[Begin Text shown]

Anybody can pick a Dream Team. Kobe, T-Mac, Tim Duncan, they’re your guys if you’re looking for a gold medal. Against the French, the Greeks, the Canadians, those are the guys you want on the floor. But what if you’re not going to a place where the biggest adjustment will be a trapezoid lane? What if you’re going somewhere that you’ve got to worry about getting shanked after a free throw? What if you’re going somewhere where the winners don’t get a trophy, but the losers become the winners’ bitches? Oh, please don’t send Kobe in there.
International basketball is one thing, the prison league is quite another. There are no style points in the hoosegow. The fellas going in there need to be hard, they need to be rough, they need to come strong. With this in mind, I present to you: The All-Prison-League Team.
First, the reserves:
F – Rasheed Wallace. Instant credibility in the pen. I’m sure he’ll show up for a game with the same t-shirt he wore to his first press conference in Portland, the one that says “Fuck What Ya Heard” across the front. He’s got the rep. He once got a technical foul without even saying a word. Also on his resume are a marijuana arrest, a season leading the NBA in personal fouls, and having in his house a bathroom with a urinal. That has to help somehow.
G – Jon Barry. This man has been to the prison barber. He’s got the bumpy, 2-day-old shaved head, and he has it constantly. He also has a wiry muscular body that strongly suggests that he’s spent some time in the prison weight room.
F – Andrei Kirilenko. The thin, evil scrappy guy on the block that you don’t want to turn your back on. He looks like he’s packing a blade somewhere in his shorts. The Ivan Drago haircut also intimidates. He has the look of the little guy that will attach himself to the big guy for protection, and then do messed-up things to everyone else. If a fight breaks out, he’ll come in afterwards and cut the guy on the ground.
F – Ruben Patterson. After being punched in the head by teammate Zach Randolph in practice, here was Patterson’s take on the situation. “He’s my teammate, he made a mistake, and I can’t retaliate, trying to fight him or beat him up, because I’m on probation, so I would get in trouble.” That’s the perfect attitude for this team: bad enough to get in trouble, smart enough to keep from getting locked up. He’ll also have a lot of experience in prison-type environment, having played with the Blazers. He also always seems to have an abnormal grin on his face. He looks like the guy who enjoys the prison food.

[End Text shown]

[Objectives]
1. Translate this sentence from the All-Prison-League Team post into Spanish: "International basketball is one thing, the prison league is quite another."
2. Answer these questions from the All-Prison-League Team post:
(a) Whose house is said to have a bathroom with a urinal?
(b) What haircut does the post give Andrei Kirilenko?
(c) Which teammate punched Ruben Patterson in practice?
3. Summarize the All-Prison-League Team post in two sentences.

[Begin Items]

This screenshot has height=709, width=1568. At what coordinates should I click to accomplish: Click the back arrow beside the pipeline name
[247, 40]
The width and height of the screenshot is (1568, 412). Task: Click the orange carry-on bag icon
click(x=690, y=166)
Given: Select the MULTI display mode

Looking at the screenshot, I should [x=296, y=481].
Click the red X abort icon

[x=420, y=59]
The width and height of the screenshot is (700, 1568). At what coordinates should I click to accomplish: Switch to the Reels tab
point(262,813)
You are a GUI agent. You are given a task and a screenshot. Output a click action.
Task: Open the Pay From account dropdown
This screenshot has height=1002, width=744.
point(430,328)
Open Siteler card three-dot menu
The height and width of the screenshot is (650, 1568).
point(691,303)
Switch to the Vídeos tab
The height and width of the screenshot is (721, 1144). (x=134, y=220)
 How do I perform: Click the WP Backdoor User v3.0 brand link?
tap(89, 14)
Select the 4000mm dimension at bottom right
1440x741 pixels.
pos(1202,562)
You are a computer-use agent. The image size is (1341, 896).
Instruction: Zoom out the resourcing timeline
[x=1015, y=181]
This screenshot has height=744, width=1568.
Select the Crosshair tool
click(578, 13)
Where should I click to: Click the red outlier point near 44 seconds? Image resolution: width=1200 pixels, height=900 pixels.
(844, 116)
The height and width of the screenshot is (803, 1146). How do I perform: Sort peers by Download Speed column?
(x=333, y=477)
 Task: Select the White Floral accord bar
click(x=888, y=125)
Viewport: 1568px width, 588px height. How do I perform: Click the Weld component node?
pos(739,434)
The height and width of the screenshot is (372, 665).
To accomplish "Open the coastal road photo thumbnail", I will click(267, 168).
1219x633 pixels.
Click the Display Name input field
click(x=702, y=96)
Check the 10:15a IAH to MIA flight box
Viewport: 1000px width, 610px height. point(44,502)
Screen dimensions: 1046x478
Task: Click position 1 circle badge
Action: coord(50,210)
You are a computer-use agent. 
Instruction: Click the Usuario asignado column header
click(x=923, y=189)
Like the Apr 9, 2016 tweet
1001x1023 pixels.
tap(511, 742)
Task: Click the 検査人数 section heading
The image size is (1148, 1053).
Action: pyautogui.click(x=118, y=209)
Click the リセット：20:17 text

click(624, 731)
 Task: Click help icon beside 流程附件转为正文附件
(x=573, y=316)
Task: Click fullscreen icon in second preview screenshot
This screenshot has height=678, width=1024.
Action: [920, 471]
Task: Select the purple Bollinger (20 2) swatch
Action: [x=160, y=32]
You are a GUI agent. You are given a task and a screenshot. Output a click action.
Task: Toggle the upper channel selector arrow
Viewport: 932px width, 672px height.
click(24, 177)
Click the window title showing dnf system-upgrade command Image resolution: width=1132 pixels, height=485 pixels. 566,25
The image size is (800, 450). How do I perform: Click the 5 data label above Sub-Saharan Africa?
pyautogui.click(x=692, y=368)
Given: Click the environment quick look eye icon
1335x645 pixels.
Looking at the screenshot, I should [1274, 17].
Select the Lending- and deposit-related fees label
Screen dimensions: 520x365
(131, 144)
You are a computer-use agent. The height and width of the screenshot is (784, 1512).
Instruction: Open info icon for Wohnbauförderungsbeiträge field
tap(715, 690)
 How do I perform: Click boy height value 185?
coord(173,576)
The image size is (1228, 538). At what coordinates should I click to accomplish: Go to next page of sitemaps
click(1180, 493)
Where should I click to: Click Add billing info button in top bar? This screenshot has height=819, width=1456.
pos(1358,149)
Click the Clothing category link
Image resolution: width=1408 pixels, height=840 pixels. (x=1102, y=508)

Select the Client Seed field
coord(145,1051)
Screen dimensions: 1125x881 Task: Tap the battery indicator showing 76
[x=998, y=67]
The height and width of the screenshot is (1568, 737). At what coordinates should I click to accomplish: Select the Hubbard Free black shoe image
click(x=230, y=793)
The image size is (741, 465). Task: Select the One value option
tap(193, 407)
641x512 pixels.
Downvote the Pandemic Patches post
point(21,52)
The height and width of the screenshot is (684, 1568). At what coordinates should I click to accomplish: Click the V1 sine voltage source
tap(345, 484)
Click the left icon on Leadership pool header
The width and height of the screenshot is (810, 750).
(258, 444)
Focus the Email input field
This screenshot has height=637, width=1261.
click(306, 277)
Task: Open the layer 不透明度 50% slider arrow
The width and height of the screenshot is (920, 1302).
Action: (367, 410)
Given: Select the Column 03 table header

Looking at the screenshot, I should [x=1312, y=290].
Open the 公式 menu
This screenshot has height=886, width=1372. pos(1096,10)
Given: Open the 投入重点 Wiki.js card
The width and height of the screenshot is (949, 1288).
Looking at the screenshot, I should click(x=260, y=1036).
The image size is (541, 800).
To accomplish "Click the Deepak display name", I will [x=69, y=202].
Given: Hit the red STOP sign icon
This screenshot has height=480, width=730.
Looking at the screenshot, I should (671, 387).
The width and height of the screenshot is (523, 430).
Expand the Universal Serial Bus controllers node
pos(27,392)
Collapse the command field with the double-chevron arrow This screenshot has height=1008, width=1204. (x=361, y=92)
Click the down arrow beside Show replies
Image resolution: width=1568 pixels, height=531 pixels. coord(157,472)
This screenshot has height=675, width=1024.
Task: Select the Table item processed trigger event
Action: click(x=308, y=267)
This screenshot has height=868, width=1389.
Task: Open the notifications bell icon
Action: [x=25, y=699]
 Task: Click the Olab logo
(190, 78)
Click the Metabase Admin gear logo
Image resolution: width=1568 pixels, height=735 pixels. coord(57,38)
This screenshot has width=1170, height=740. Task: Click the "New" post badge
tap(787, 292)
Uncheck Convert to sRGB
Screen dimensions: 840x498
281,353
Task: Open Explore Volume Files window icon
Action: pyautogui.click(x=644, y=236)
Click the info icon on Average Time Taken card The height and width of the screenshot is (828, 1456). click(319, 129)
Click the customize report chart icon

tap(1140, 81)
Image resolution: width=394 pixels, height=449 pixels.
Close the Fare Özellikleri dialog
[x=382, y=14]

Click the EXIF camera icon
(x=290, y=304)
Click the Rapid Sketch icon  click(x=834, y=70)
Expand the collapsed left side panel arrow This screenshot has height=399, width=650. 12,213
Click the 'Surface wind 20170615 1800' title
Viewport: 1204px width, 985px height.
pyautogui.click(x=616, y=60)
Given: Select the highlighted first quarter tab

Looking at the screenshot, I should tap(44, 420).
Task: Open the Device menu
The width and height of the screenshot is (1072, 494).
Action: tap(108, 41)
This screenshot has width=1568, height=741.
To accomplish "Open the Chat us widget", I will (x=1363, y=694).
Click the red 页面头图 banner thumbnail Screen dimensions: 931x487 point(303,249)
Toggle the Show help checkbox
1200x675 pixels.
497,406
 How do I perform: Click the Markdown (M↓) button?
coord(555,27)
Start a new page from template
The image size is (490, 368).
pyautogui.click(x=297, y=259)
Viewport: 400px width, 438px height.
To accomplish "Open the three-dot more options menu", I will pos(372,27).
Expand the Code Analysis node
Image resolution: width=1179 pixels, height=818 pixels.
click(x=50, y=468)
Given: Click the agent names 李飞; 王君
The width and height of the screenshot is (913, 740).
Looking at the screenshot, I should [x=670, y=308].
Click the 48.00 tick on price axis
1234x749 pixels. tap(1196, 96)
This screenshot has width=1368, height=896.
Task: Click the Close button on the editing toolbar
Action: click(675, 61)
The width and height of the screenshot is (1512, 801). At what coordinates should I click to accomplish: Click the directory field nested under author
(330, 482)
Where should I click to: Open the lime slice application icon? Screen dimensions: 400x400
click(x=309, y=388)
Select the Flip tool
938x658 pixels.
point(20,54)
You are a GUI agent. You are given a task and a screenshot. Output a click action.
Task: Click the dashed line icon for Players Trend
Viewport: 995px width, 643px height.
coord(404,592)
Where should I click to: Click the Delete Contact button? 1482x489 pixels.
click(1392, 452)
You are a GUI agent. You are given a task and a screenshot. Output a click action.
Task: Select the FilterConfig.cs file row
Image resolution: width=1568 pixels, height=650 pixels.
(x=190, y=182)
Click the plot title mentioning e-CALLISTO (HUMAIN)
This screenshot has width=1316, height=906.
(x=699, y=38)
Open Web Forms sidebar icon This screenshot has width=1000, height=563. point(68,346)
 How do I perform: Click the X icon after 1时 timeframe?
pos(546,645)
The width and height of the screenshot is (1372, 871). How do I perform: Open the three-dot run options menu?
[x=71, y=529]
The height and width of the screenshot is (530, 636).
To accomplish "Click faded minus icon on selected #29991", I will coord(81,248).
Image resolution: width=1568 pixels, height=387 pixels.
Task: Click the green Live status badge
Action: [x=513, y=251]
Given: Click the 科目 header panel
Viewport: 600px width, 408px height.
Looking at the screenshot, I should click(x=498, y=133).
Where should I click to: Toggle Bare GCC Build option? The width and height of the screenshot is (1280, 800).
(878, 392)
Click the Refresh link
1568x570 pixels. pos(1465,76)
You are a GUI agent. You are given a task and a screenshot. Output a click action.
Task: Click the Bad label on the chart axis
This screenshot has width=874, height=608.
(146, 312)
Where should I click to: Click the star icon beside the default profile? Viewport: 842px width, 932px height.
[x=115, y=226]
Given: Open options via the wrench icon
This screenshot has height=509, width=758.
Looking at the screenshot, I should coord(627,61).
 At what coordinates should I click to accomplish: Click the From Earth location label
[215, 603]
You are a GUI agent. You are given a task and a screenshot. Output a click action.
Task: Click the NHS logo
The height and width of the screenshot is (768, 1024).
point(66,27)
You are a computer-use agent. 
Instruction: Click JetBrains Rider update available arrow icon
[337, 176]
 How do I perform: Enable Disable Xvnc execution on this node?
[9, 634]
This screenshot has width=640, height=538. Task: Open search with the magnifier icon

[End Items]

[The solutions]
1. El baloncesto internacional es una cosa; la liga carcelaria es otra muy distinta.

2.
(a) Rasheed Wallace's
(b) The Ivan Drago haircut
(c) Zach Randolph

3. The post argues that a prison league calls for hard, rough players rather than a gold-medal lineup like Kobe, T-Mac and Tim Duncan, and presents an All-Prison-League Team. Its reserves are Rasheed Wallace, Jon Barry, Andrei Kirilenko and Ruben Patterson, chosen for traits such as Wallace's reputation, Barry's shaved head and wiry muscular body, Kirilenko's menacing look, and Patterson's refusal to retaliate while on probation.